Allen was born in Northborough, Massachusetts in 1830, the son of Joseph Allen. He graduated Harvard College in 1851; later he traveled and studied in Europe. A Unitarian, he considered the ministry before deciding to pursue a literary and scholarly career. In 1856, he became assistant principal at the West Newton English and Classical School in Massachusetts, headed by his cousin Nathaniel Topliff Allen. In 1862 he married a former student of the Allen School, Mary Tileston Lambert, daughter of Rev Henry and Catherine Porter Lambert, from West Newton. In 1863–4, during the Civil War, William and his wife Mary ran a school for newly emancipated slaves on the Sea Islands of South Carolina. His detailed journals about their this experience were published in A Yankee Scholar in Coastal South Carolina: William Allen's Civil War Journals. In 1864 and 1865, he worked as a sanitary agent among black war refugees in Arkansas. He returned to the Lambert family home in West Newton, MA in 1865 in time for the birth of their daughter Katherine, followed by the death of his wife Mary one month later.

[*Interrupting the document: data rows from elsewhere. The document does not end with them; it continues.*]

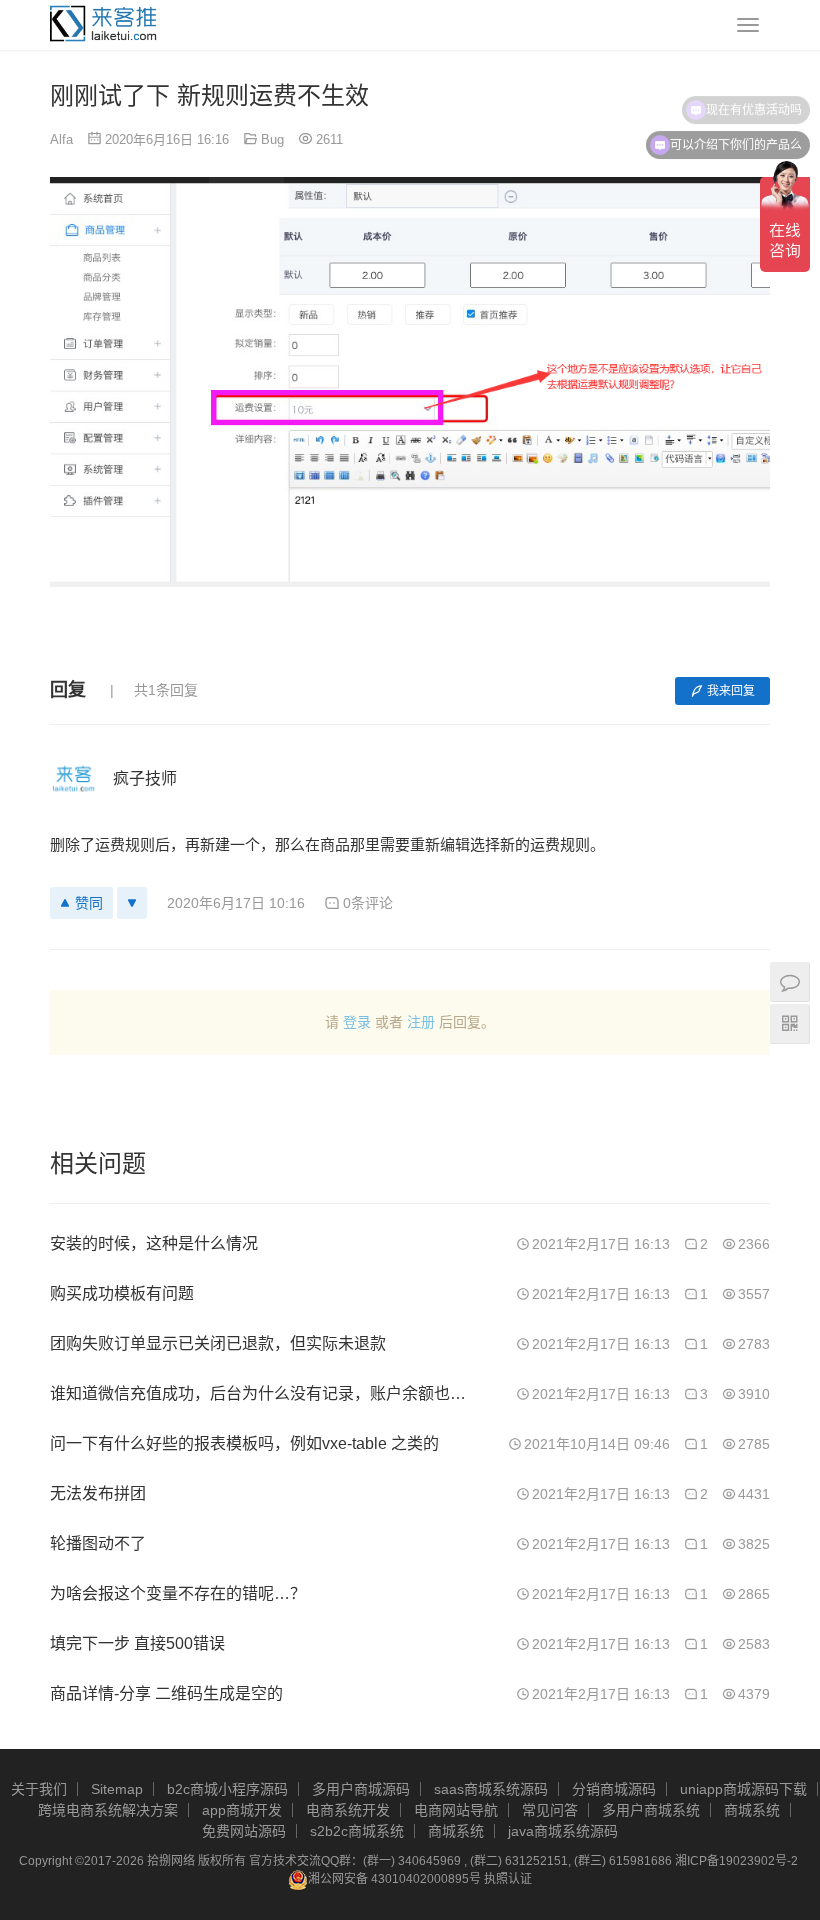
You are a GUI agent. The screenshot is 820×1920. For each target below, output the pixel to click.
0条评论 (368, 903)
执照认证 (508, 1879)
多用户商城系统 (651, 1810)
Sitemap (117, 1789)
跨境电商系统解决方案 (108, 1810)
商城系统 (752, 1810)
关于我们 (39, 1789)
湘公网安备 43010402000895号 (394, 1879)
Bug (272, 139)
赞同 (89, 903)
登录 (357, 1022)
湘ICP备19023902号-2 (736, 1861)
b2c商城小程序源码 (227, 1789)
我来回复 (731, 691)
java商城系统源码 (563, 1831)
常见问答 (550, 1810)
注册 (421, 1022)
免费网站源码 (244, 1831)
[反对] (132, 903)
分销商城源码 (614, 1789)
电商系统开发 (348, 1810)
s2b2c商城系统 (357, 1831)
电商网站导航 (456, 1810)
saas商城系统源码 (491, 1789)
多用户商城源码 (361, 1789)
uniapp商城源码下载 (743, 1789)
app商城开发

After the war, he taught at Antioch College, and in 1867, he became professor of ancient languages and history (afterwards Latin language and Roman history) at the University of Wisconsin–Madison. His daughter Katherine Lambert Allen joined him and his new family in Wisconsin: she later earned a bachelor's degree (1887) and PhD (1898) and became an instructor at the university. Allen was elected a member of the American Antiquarian Society in 1888. He died in December 1889.

He wrote prolifically for journals and magazines. His contributions to classical studies chiefly consist of schoolbooks published in the Allen (his brother Joseph Henry Allen) and Greenough series. The Slave Songs of the United States (1867), of which he was joint-editor with Charles Pickard Ware and Lucy McKim Garrison, was inspired by his work among the freedmen and the first book of its kind ever published.